:: Source text ::
========
Inspiration

Our identities are quietly shaped by the places we’re drawn to, even the ones we’ve never visited. Vibely started with a simple, familiar problem: thousands of forgotten screenshots from TikToks and Instagram Reels that capture a moment of curiosity (“I want to go there”) but rarely turn into an actual plan.

We wanted to bridge that gap. Vibely turns those saved screenshots into something actionable: a verified place, real reviews, and a clean list you can come back to.

What it does

Vibely lets users upload a screenshot of a restaurant from a TikTok or Instagram Reel. In seconds, it:

  • Extracts the restaurant name and context from the screenshot
  • Finds and validates the place (so you’re not guessing which “Sushi House” it was)
  • Pulls reviews and key details from the web (ratings, address, hours, popular mentions)
  • Lets you save favourites and automatically tracks recents so your “food finds” stay organized

How we built it

We built Vibely as a full-stack app with a simple pipeline:

  1. Frontend (React + TypeScript + Next.js) A responsive UI for uploading screenshots, viewing results, and browsing favourites/recents.
  2. Backend (Ruby on Rails) Rails orchestrates the workflow: handling uploads, calling external APIs, merging results, and exposing clean endpoints to the frontend.
  3. Gemini (Flash + Vision) We use Gemini Vision to interpret the screenshot (text + visual cues) and Gemini Flash to normalize that into a structured query, e.g.:
  • restaurant name candidates
  • possible city/neighbourhood hints
  • relevant keywords (“ramen”, “cafe”, “dim sum”)
    1. Google Maps API (place validation + structured data) Once we have candidates, Maps helps us confirm the correct place and retrieve reliable details like formatted address, coordinates, hours, and place metadata.
    2. Google Custom Search API (web enrichment) We enrich the place with sources beyond maps: review pages, articles, menus, and public write-ups—then surface the most useful snippets.
    3. MongoDB Stores user sessions and app data like uploaded items, favourites, and recents so users can quickly revisit what they’ve saved.

Challenges we ran into

  • Ramping up on Ruby/Rails quickly: part of our team hadn’t used Ruby before, so setting up the environment and learning Rails conventions had to happen fast. Debugging configuration issues under time pressure was a real test.
  • Coordinating multiple external services: AI + Maps + Search meant lots of moving parts—API quotas, key restrictions, response formats, and error handling. Getting the system to behave reliably required careful orchestration and fallback logic.
  • Matching accuracy: screenshots can be blurry, cropped, or missing key text. We had to design prompts and heuristics so the extracted output was consistent enough to drive search and validation.
  • Unexpected setback: one teammate came down with food poisoning during the hackathon. We rebalanced tasks, documented decisions, and kept momentum so we could still ship a working product.

Accomplishments that we're proud of

  • End-to-end MVP shipped: screenshot upload → AI extraction → place match → reviews/details → favourites + recents.
  • Real integrations, not mock demos: we connected multiple APIs into one smooth experience with real data flowing through the system.
  • Polished user flow: we focused on keeping the app fast and intuitive—minimal steps, clear results, and easy saving.

What we learned

  • Adaptability matters more than comfort: learning Ruby/Rails under a deadline reinforced how quickly you can grow when you build with urgency and focus.
  • AI is strongest with guardrails: Gemini worked best when we treated it as a component in a pipeline (structured prompts + validation), not a magic answer machine.
  • Systems thinking wins hackathons: stitching services together taught us the importance of clean interfaces, incremental integration, and defensive engineering.
  • Team resilience is a feature: documentation, task handoffs, and supporting each other made the difference when things got chaotic.

What's next for Vibely

  • Mobile-first experience: a native app (or deeper mobile support) so users can share screenshots directly from their camera roll.
  • Better personalization: learn from favourites/recents and optional feedback to improve ranking and recommendations over time.
  • Collections and planning: organize places into lists (date spots, cheap eats, “try next week”), track visits, and export/share plans.
  • Smarter summaries: concise “why people like it” summaries from reviews (e.g., “known for broth, long line, worth it”) with source links.
========
:: Excerpted records ::
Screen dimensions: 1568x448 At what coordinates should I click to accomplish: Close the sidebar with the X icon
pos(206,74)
========
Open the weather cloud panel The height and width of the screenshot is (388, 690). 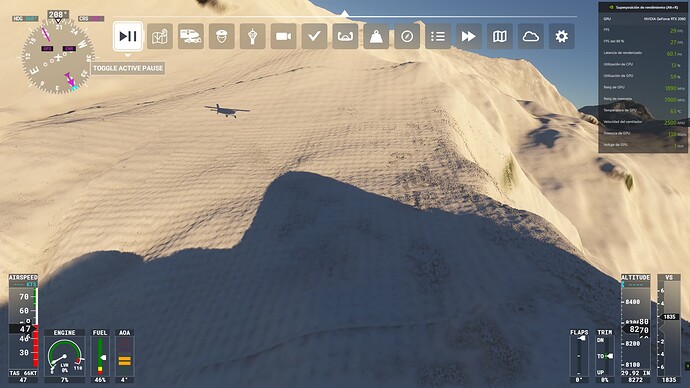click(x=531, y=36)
========
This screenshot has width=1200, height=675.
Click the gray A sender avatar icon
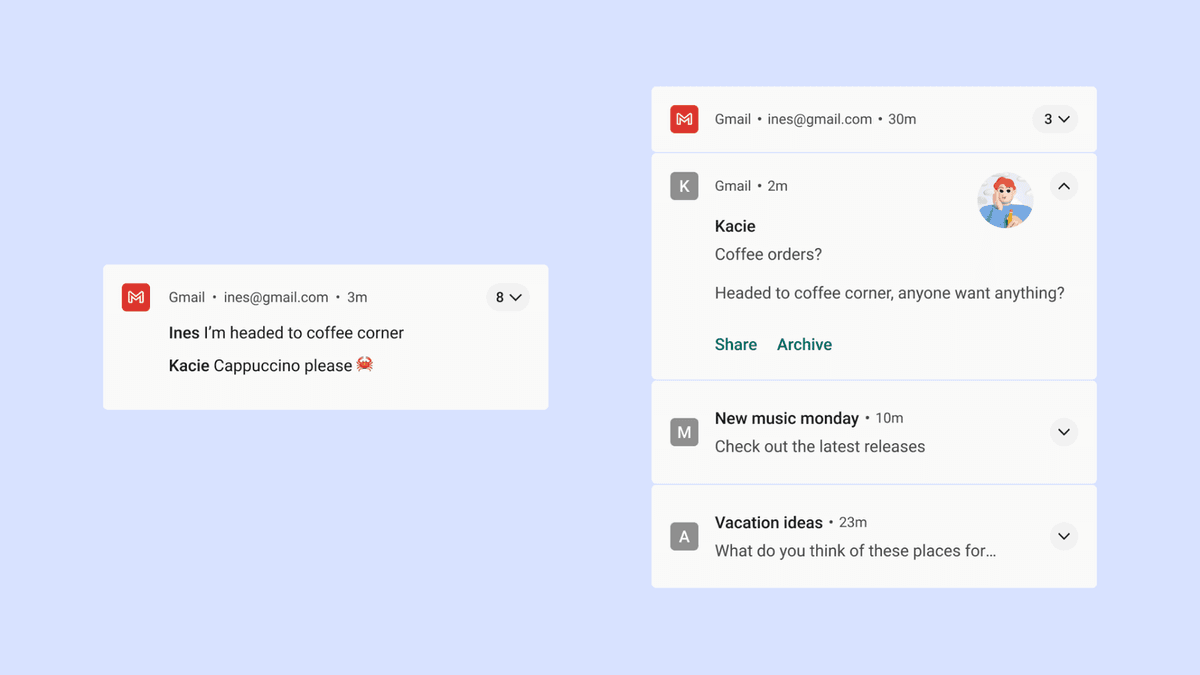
========
:: Problem description ::
Reproduce the passage of the Vibely write-up that begins at the words "Challenges we ran" and stops after "a working product.". The data bears no relation to the Vibely write-up.

:: Response to the task ::
Challenges we ran into

  • Ramping up on Ruby/Rails quickly: part of our team hadn’t used Ruby before, so setting up the environment and learning Rails conventions had to happen fast. Debugging configuration issues under time pressure was a real test.
  • Coordinating multiple external services: AI + Maps + Search meant lots of moving parts—API quotas, key restrictions, response formats, and error handling. Getting the system to behave reliably required careful orchestration and fallback logic.
  • Matching accuracy: screenshots can be blurry, cropped, or missing key text. We had to design prompts and heuristics so the extracted output was consistent enough to drive search and validation.
  • Unexpected setback: one teammate came down with food poisoning during the hackathon. We rebalanced tasks, documented decisions, and kept momentum so we could still ship a working product.